Para Alessandrine, o judiciário brasileiro possui um excesso de demandas, tornando a tramitação dos processos arrastada. “Há um número de servidores e magistrados insuficiente, além de legislação processual que julgo inadequada. Para dar celeridade nesses processos é fundamental que se criem novos mecanismos de controle, transparência e também gestões mais eficientes”, completa a advogada.
Segundo a delegada Marília Campello, coordenadora do Núcleo de Combate ao Feminicídio (NCF), as investigações avançam de forma célere. “São crimes de rápida resolução. O núcleo de combate ao feminicídio inicia imediatamente as investigações, após o fato, tendo muitas vezes o mandado de prisão do autor já decretado em 48 horas após o crime”, explica.
Para a feminista Francy Júnior, a investigação não é totalmente eficaz. Ela pondera que há casos e casos quando a vítima ou a família buscam acesso à Justiça e cita a questão da desigualdade “As mulheres negras muitas vezes não têm coragem de buscar seus direitos, pois já levaram tantos ‘nãos’, tantas portas fechadas, que não há forças para tentar mais uma vez”, explica.
No Brasil, dados do 15º Anuário Brasileiro de Segurança Pública apontam que duas em cada três vítimas de feminicídio em 2020 são mulheres negras (61,8%). Das demais vítimas, 36,5% são brancas, 0,9% amarelas e 0,9% indígenas.
Francy Júnior cita que há políticas públicas que precisam ser melhor implementadas para reduzir a violência. “Temos algumas, porém são deixadas nas gavetas de quem tem a caneta certa para implementá-las”, destaca a historiadora. Entre essas políticas públicas, ela cita a rede de proteção a vítimas de violência doméstica e todas as ferramentas utilizadas para orientar ou libertar as mulheres; o processo de formação contínua e humanizada dos agentes das delegacias para melhor atender as vítimas; e um projeto de lei da Assembléia Legislativa do Amazonas, que nunca saiu da gaveta, prevendo que nas delegacias haja uma policial (mulher) para atender as vítimas de violência doméstica.

━━━━━━

§ **Usando as informações**
(A) No texto sobre feminicídio, quem coordena o Núcleo de Combate ao Feminicídio (NCF)?
(B) Repita sem alterações o texto sobre feminicídio, de "No Brasil, dados" a "e 0,9% indígenas.".

━━━━━━

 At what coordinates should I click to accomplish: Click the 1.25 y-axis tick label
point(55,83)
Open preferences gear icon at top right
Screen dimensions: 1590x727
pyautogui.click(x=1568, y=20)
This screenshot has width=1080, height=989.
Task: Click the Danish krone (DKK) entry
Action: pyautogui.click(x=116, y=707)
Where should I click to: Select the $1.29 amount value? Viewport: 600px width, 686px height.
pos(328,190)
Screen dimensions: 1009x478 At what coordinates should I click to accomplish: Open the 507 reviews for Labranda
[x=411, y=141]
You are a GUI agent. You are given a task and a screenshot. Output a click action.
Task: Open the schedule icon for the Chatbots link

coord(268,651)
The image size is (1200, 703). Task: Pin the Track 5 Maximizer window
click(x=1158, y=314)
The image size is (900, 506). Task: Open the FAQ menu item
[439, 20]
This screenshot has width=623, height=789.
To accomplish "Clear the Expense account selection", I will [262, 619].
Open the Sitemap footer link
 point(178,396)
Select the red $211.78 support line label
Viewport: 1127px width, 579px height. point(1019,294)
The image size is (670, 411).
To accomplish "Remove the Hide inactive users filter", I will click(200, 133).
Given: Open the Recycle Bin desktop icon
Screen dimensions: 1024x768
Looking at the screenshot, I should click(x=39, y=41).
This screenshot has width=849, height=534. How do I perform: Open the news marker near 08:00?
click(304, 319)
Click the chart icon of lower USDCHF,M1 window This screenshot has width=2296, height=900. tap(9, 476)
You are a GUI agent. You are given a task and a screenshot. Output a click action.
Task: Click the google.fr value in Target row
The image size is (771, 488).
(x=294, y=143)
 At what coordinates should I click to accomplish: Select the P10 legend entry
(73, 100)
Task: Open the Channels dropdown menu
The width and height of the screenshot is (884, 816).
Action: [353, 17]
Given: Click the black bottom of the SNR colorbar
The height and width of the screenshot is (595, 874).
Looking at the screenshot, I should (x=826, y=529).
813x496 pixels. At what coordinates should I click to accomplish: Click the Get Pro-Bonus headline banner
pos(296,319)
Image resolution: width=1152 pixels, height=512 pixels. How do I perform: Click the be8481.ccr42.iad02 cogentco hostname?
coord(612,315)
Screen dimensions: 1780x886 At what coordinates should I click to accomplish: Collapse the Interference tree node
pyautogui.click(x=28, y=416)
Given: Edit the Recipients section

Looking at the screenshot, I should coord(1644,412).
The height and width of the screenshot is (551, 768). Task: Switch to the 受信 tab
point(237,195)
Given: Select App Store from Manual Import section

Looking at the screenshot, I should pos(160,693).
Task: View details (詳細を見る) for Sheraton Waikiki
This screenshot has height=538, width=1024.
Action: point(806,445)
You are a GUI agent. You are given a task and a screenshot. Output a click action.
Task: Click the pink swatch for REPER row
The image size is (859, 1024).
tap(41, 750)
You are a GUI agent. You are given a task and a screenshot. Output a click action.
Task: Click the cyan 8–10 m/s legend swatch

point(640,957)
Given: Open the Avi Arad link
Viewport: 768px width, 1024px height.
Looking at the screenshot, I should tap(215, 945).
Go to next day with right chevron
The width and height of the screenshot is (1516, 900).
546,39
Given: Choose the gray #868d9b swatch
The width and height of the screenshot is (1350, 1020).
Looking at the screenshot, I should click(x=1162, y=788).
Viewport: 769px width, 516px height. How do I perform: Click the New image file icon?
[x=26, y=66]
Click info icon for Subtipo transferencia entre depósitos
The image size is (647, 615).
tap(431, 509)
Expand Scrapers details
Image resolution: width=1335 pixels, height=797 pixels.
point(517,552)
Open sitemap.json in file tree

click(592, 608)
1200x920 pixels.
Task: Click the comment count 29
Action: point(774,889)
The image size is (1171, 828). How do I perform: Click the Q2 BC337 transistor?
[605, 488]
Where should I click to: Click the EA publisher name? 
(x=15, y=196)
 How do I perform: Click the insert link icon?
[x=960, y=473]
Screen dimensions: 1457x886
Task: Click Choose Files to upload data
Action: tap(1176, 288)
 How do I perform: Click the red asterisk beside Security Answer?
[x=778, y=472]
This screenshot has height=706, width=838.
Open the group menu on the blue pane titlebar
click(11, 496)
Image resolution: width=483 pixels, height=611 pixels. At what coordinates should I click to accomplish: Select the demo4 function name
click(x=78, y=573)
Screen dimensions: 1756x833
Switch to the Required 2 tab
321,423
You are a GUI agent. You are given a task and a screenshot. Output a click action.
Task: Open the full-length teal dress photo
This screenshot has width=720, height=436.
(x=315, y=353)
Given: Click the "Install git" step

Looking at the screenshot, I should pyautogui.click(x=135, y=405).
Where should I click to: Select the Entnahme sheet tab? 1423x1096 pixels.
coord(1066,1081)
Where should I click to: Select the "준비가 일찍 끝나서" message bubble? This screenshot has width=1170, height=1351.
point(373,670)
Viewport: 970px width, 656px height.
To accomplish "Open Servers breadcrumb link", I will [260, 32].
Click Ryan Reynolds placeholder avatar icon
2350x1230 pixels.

━━━━━━

§ **Respostas do exercício**
(A) A delegada Marília Campello.

(B)
No Brasil, dados do 15º Anuário Brasileiro de Segurança Pública apontam que duas em cada três vítimas de feminicídio em 2020 são mulheres negras (61,8%). Das demais vítimas, 36,5% são brancas, 0,9% amarelas e 0,9% indígenas.